Overall, the MVT bias correction does disturb the intervariable dependency to a certain extent. The geostrophic wind deviation can increase by about 20% in the mid and high latitudes of the northern hemisphere. Globally, only 10% of the area shows significant differences in R between the GCM and GCMbc datasets. The disturbance in the intervariable dependency induced by the MVT bias correction may affect the dynamical downscaling simulation.

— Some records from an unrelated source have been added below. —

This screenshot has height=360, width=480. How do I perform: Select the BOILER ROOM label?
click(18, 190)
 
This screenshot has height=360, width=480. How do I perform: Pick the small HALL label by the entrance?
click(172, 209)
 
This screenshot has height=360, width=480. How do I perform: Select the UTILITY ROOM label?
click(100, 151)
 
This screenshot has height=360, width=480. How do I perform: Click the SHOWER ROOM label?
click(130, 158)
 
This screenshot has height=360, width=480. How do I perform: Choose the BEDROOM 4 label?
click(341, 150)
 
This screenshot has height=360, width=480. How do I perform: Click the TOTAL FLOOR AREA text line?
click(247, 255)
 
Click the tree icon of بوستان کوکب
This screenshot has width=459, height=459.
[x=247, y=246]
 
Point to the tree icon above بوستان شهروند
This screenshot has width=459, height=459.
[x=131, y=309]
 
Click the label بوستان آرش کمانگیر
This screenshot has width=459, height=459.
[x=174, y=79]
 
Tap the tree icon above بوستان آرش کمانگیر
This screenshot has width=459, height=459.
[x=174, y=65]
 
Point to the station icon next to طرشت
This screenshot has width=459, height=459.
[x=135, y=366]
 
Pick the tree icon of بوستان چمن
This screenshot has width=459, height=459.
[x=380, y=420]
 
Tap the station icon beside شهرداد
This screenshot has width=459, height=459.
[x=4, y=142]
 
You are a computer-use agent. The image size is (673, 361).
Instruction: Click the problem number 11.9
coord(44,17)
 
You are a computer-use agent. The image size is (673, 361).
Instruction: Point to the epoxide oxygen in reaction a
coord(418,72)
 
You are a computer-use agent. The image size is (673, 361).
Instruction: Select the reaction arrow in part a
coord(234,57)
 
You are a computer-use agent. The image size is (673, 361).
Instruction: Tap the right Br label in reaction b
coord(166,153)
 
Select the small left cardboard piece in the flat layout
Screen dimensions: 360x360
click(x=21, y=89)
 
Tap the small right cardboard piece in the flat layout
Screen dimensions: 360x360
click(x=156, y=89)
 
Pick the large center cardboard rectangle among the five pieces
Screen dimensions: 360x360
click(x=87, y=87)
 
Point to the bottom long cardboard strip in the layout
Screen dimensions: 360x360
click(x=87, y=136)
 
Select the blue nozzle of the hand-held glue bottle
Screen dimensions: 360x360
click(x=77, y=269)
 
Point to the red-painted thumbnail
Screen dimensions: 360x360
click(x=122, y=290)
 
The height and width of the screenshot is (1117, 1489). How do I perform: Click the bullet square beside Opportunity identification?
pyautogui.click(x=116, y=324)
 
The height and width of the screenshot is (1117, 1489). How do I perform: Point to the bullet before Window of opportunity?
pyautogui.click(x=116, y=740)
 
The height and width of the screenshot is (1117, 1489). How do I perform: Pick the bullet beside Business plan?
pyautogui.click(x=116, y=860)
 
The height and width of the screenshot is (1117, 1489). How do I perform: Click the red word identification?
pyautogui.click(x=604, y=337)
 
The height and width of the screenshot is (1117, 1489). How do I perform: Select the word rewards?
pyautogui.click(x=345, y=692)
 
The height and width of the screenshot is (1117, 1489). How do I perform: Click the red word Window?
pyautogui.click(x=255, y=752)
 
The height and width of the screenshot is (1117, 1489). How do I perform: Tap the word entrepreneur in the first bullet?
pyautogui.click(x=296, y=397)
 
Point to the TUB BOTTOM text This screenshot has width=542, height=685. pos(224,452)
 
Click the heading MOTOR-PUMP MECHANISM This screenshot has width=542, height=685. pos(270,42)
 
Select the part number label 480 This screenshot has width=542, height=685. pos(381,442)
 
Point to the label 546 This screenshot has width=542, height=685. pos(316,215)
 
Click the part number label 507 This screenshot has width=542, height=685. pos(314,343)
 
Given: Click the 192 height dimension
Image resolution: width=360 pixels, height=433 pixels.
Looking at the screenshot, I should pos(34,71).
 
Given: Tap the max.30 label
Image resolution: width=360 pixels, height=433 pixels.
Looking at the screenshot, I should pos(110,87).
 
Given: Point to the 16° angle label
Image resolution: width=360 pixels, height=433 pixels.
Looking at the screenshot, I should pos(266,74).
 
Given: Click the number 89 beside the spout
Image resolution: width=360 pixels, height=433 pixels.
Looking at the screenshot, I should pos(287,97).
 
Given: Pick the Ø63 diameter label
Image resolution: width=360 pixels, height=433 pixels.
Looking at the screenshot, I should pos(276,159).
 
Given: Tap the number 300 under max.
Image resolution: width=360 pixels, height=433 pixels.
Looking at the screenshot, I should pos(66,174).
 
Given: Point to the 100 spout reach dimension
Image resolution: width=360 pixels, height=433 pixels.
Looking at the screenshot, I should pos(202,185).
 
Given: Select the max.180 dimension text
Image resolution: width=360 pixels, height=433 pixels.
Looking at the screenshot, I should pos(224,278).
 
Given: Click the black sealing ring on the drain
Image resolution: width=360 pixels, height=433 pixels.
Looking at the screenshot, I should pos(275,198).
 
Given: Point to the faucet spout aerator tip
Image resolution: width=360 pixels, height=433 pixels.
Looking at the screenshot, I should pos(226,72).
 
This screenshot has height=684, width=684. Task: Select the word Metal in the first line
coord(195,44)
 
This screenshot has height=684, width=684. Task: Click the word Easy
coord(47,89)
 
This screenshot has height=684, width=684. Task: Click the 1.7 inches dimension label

However, the impacts are expected to be small for a long-term simulation because the imbalance only appears in the initial and lateral boundary conditions of the RCM20. By contrast, the bias correction-induced imbalance in the GCM dataset could significantly affect the RCM simulation if nudging was used during the integration of the RCM. In this case, we may consider reducing the strength of nudging20.

Usage Notes

The China Science Data Bank provided the open access data presented in this paper45. The NetCDF data were compressed to save space. Users should use two attributes, scale_factor and add_offset, to unpack the variables. We provide a FORTRAN code to covert these compressed NetCDF files to WRF intermediate files45. In addition to FORTRAN, many different types of software are available to manipulate or display the NetCDF data (e.g. CDO, NCO, NCL, Python, Ncview and GrADS). More software can be found at https://www.unidata.ucar.edu/software/netcdf/software.html. The data provided here can be used to generate the underlying and lateral boundary conditions of the RCM.

RCMs also need the surface air temperature, soil temperature and soil moisture as initial conditions. Bias corrections of the atmospheric initial conditions are less important in long-term climate projections because the spin-up time of atmospheric variables is generally less than one month. The deep soil temperature and moisture need a much longer time to spin-up, especially in dry regions. Users can carry out an online spin-up with the bias-corrected soil temperature and soil moisture data provided in this study. Alternatively, users can generate the initial soil conditions through an offline simulation of the land surface model driven by atmospheric forcing.